Hi,
On Tue, 18 Mar 2014, Borresen, John - 0442 - MITLL wrote:
Only for logrotate.
of which logs exactly ?
The -HUP in the logrotate.conf was not working. Even on the command line kill the slapd process with a -HUP was not working. Putting the /etc/init.d/slapd stop; sleep 5, /etc/init.d/slapd start does make sense when nothing else was working. We tried numerous different iterations, this was the only thing that worked for us. It worked...so, thus it makes sense.
restarting slapd does not make sense for syslog aus syslog has the file handle open, not slapd.

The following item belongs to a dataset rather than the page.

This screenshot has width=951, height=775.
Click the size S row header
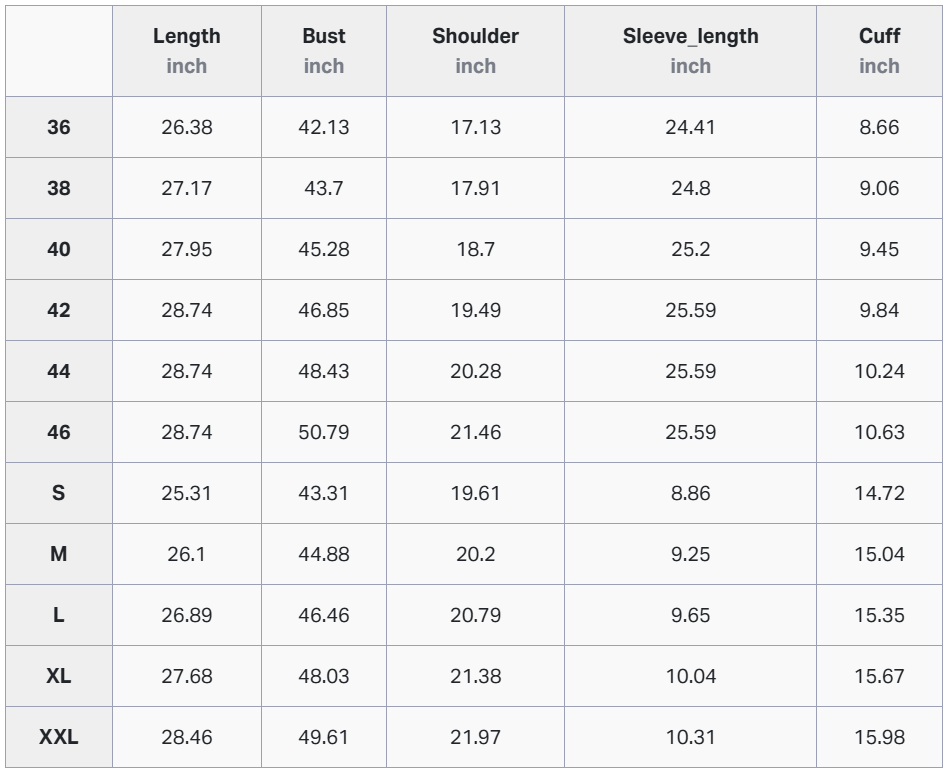click(59, 493)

From my understanding it also does not make sense for auditlog.
Greetings Christian
-----Original Message----- From: Christian Kratzer [mailto:ck-lists@cksoft.de] Sent: Tuesday, March 18, 2014 8:51 AM To: Borresen, John - 0442 - MITLL Cc: Hallvard Breien Furuseth; openldap-technical@openldap.org Subject: RE: slapd shuts down for no reason
Hi,
On Tue, 18 Mar 2014, Borresen, John - 0442 - MITLL wrote:
Fall back to legacy unix...sorry logrotate is more appropriate. Yes, yours is very similar to how ours looked and it would stop the daemon fine, and rotate the log but would not restart. I modified it to look
like this:
.... /etc/init.d/slapd stop; sleep 5; /etc/init.d/slapd start
why are you stopping and starting slapd ? This does not make any sense.
Greetings Christian
....
Commenting out the "/bin/kill -s HUP syslogd".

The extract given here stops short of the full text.